The Pressures on IT Continue to Mount -- and Put the Enterprise at Risk
Many tech workers toil in lean staffs, face unrealistic expectations, and worry daily about job security. News reports show that more IT cuts are on the horizon, adding to those . In fact, every tech worker I interviewed for this article spoke on condition of anonymity out of fear of management reprisal.
Consider the observations of a tech staffer inside the University of California system: "We are continually understaffed and typically not allocated the budget to handle the demands," the staffer says.
And it's getting worse as the campus, in a desperate attempt to save money, tries to centralize as much technical work as possible, the staffer says. "This causes more problems than it solves" because the centralized services group is also woefully lacking in resources. "They're usually in the same state as we are in and unable to handle projects or even services in a constant manner," the staffer says.
The UC system is hardly alone. "The pressure has increased," says Nanette Orman, a Silicon Valley psychiatrist who helps tech workers manage their lives. "Workers have been laid off, and those left are being asked to pick up the slack. They are having to work longer, faster." Case in point: David Walsh, a former network engineer at Apple, sued the company this month for requiring him to work more than 40 hours a week without proper compensation.
In times like these, many employees hoard critical knowledge to protect their jobs. But IT workers can do more damage than withhold critical information or let it become lost when they leave.
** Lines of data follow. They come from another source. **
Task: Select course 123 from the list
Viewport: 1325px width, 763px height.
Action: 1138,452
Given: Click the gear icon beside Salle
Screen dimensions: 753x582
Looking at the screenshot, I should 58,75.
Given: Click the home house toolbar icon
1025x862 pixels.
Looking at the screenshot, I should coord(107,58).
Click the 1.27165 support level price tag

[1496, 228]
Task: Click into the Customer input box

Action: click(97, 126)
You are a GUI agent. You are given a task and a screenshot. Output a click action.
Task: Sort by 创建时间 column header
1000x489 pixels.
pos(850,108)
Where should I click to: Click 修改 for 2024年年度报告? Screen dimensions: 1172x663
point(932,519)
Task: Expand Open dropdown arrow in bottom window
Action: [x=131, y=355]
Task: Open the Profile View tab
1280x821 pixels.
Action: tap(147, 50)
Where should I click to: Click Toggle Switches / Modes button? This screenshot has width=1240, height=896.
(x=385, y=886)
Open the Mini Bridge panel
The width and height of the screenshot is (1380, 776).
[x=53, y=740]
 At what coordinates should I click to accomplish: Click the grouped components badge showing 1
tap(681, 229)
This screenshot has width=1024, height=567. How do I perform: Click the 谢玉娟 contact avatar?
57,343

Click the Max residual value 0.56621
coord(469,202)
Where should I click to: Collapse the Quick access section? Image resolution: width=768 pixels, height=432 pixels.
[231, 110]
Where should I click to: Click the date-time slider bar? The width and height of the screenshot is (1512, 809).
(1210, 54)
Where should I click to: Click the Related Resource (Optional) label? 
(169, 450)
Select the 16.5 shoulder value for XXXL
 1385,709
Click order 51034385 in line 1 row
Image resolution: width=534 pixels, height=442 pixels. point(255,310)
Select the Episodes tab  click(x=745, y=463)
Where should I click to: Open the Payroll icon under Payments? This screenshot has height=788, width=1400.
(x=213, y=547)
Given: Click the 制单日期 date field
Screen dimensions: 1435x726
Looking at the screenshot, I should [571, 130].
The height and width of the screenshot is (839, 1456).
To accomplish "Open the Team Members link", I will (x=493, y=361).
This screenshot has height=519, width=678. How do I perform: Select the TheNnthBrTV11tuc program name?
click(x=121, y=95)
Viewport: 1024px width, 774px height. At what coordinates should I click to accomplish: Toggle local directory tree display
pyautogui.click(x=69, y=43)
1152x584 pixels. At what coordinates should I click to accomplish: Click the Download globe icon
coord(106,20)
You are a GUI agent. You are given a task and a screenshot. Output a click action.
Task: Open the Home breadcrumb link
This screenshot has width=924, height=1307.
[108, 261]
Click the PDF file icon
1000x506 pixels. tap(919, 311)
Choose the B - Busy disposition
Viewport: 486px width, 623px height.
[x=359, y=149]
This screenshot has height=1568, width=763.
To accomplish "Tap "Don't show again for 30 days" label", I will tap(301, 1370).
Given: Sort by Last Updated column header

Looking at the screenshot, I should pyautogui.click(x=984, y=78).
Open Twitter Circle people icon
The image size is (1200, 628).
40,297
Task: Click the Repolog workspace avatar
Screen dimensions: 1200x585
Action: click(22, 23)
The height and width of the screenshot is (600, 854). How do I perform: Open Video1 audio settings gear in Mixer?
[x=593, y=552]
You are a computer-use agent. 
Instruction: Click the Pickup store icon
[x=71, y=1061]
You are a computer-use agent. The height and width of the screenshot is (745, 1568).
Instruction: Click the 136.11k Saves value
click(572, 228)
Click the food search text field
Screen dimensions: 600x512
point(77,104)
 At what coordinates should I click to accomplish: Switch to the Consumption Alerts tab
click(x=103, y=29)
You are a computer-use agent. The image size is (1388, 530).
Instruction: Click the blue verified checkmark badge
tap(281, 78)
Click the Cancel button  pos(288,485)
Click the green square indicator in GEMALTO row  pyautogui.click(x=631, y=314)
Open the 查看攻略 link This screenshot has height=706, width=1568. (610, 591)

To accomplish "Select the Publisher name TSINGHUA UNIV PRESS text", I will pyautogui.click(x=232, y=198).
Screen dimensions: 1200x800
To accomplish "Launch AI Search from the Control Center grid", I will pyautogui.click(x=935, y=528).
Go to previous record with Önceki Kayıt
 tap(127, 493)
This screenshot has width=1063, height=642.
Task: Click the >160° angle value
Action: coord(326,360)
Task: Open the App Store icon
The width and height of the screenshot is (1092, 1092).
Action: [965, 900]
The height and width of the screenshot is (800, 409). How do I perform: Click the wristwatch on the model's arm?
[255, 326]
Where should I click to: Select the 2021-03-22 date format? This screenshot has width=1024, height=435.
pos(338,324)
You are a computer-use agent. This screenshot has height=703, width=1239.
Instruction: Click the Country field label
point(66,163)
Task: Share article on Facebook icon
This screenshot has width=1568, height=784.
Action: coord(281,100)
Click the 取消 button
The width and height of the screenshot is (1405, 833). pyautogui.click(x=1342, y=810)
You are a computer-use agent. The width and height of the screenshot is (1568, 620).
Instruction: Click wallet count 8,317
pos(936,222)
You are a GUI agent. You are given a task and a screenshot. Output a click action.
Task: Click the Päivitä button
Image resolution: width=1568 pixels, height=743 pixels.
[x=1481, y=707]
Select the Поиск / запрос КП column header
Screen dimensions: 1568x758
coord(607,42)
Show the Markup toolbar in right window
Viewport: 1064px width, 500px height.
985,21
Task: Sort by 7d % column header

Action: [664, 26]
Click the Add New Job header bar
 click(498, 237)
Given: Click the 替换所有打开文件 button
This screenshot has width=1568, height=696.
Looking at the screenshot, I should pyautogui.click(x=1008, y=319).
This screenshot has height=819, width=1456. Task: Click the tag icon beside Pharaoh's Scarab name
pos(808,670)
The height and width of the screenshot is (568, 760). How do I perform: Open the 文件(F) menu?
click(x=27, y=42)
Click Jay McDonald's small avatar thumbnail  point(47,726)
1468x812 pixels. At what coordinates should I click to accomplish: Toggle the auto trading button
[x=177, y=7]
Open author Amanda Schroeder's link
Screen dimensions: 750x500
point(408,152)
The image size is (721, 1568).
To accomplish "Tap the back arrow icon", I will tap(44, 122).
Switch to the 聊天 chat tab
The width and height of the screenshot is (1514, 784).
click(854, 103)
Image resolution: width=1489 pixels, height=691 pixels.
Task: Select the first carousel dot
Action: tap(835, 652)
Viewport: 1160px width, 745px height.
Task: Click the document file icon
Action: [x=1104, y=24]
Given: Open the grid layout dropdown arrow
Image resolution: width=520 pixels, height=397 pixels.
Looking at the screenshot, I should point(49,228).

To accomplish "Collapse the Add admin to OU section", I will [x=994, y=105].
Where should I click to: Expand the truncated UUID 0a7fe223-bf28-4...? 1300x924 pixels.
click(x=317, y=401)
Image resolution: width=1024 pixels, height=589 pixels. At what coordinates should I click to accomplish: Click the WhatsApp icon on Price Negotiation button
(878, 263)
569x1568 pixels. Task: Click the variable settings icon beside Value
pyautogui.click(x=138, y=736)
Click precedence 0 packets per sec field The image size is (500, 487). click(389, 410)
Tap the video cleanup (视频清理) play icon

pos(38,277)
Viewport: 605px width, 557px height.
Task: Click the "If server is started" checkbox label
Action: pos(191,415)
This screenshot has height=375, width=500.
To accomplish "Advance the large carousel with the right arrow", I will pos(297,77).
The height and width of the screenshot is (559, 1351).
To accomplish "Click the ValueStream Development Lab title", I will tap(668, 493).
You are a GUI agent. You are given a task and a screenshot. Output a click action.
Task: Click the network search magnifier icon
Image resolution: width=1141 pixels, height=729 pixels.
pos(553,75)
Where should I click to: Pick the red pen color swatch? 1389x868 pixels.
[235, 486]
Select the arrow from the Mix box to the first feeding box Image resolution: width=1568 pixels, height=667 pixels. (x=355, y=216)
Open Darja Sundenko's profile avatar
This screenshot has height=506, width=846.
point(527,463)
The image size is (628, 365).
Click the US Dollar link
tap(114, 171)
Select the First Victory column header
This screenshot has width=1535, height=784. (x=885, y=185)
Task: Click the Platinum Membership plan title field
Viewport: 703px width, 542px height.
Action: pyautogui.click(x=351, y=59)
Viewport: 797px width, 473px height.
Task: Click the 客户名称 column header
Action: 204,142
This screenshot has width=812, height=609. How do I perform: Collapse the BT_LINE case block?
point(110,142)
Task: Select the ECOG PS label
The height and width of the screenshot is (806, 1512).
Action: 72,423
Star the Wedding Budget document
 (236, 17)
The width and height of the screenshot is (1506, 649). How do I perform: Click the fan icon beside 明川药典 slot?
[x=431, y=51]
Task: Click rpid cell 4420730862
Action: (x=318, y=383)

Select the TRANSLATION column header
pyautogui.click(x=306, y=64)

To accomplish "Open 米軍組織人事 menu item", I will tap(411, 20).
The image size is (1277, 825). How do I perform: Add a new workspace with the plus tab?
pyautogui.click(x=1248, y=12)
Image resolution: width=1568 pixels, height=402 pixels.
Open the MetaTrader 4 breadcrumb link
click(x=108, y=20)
Tech workers have a unique advantage: They have access to all sorts of sensitive information and systems they could use as a trump card. For example, they might run across executive e-mails with sensitive information that gives them a leg up when managers choose who they're going to lay off. Or they can design systems in a way that can cause damage or that only they can manage and upgrade, giving them an ace in the hole when they feel threatened.
Even technologists agree that San Francisco's Childs at times operated outside the scope of his work. For example, he allegedly configured certain networking gear so that it wouldn't reboot after a power outage without his help. "I'm guessing that this was his mechanism for dealing with discomfort," says psychologist Orman.
The unspoken Achilles heel of cutbacks: More knowledge and power is put in the hands of fewer people -- or a single person, as in the Childs case. When this person goes AWOL or worse, there isn't an understudy with enough knowledge of the system to take over right away. Taxed employees also don't have time to document in detail everything they do or every change they make, so there's often no record to fall back on to get things done.